Associate
Editor (Restorations and Revivals) Simon Taaffe has come across the following
screenings and other information. Click on the links for times, more detail etc
where indicated.
Dennis Hopper has been the
subject of a retrospective at Anthology Film Archives in New York. The AFA website offered these notes about a screening of Mad Dog Morgan (Phillipe Mora, Australia, 1976, 35mm).
“[PLEASE
NOTE: The film originally scheduled to screen on these dates - BLOODBATH -
became unavailable, so we have replaced it with MAD DOG MORGAN...which we
intended to include in the Dennis Hopper retrospective in any case, and
initially omitted only because we weren't able to find a print until after
going to press!]
“One of the
key movies in the birth of the Australian film industry, MAD DOG MORGAN is as
wild, free, and untamed as the pioneer Australian settler turned outlaw it
celebrates. Dan Morgan was a real-life figure, a desperado who roamed the bush,
committing robberies, drinking rum, killing people at the slightest provocation
and generally behaving like a maniac. Obviously not just anyone could play the
role, so director Philippe Mora brought in the only actor who could embody
Morgan’s peculiar brand of apeshit craziness: Dennis Hopper. Hopper was dead-on
perfect for Morgan but, unfortunately for the sanity of the cast and crew, he
was also a committed method actor who insisted on getting into the role by
drinking at least as much rum as the real Morgan and carrying loaded weapons
everywhere. At one point during the shoot Hopper drunkenly took off in a car to
visit the real Morgan’s grave. He was picked up in the state of Victoria for
drunken driving. When his blood alcohol content was measured he was declared legally
dead. His producers got him out of jail but he was forbidden by the court to
drive or even to be a passenger in a car in the territory!” –Lars Nilsen
The Coen Bros debut movie.
Remembered by the Film Alert editor when he saw it in performance of his duty
as a member of the Films Board of Review way back in 1984. Distributor Frank
Cox was most upset when the film was originally slapped with an audience-reducing “R”
certificate. The Review Board declined to lower the classification. My memory
says that when a spike went through a hand the Review Boarders, or at least a majority, blanched. The link here is to a screening organised by
the Toronto International Film Festival via its year round Cinematheque
screenings. (Aaah a year round Cinematheque! Such a luxury.)

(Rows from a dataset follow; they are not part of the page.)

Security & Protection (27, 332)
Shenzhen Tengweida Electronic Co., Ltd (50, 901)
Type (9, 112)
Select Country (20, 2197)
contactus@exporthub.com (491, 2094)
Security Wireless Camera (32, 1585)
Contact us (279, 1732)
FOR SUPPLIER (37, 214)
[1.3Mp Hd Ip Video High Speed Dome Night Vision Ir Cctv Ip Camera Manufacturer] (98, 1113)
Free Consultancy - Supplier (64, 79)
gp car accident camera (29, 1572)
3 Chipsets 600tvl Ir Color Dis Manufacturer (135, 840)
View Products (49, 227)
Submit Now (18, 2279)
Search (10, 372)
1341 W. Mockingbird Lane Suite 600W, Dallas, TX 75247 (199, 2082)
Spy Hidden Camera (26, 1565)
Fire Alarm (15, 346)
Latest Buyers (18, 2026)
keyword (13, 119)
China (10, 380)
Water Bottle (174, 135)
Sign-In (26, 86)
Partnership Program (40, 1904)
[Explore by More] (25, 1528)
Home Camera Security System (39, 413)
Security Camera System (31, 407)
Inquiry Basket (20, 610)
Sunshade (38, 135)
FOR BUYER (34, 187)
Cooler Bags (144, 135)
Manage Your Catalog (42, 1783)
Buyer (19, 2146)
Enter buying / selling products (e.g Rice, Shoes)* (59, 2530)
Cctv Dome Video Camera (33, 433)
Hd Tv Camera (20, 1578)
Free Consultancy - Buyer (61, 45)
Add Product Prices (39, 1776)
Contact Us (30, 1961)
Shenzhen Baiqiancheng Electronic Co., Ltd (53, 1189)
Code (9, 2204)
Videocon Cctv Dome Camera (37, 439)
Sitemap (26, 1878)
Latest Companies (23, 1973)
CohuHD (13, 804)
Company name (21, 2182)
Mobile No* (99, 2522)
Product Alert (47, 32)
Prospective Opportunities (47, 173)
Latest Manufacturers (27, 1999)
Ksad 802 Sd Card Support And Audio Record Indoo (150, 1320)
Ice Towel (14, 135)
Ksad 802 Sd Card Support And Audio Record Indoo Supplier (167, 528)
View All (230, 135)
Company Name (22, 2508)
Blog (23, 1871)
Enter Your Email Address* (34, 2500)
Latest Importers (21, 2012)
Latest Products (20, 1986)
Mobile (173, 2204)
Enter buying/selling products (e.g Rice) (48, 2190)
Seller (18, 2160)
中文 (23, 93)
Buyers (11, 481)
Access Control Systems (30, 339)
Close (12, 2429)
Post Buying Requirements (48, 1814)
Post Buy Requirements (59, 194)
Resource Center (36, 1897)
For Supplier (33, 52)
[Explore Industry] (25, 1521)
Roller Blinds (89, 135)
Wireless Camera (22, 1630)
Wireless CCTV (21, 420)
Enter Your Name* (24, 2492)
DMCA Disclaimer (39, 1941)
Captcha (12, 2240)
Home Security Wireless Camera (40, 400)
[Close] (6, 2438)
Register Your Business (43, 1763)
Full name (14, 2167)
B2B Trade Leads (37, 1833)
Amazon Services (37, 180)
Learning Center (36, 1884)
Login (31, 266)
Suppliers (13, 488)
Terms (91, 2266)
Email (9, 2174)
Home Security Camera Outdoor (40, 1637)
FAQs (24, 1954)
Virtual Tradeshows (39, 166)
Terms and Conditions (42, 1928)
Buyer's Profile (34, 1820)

Also at this Toronto venue
a digital restoration of Chris Marker’s masterpiece Sans
Soleil/Sunless (France, 1983), Polanski’s Tess in a 4K digital restoration,
Cassavetes 1974 A Woman Under the Influence screened via a
new 35mm print and Edward Yang’s A
Brighter Summer Day (Taiwan, 1991) a masterpiece restored to
4K digital (and also available to buyers here on Criterion Blu-ray whenever the
Barnes & Noble 50% sale is on, region A coded however).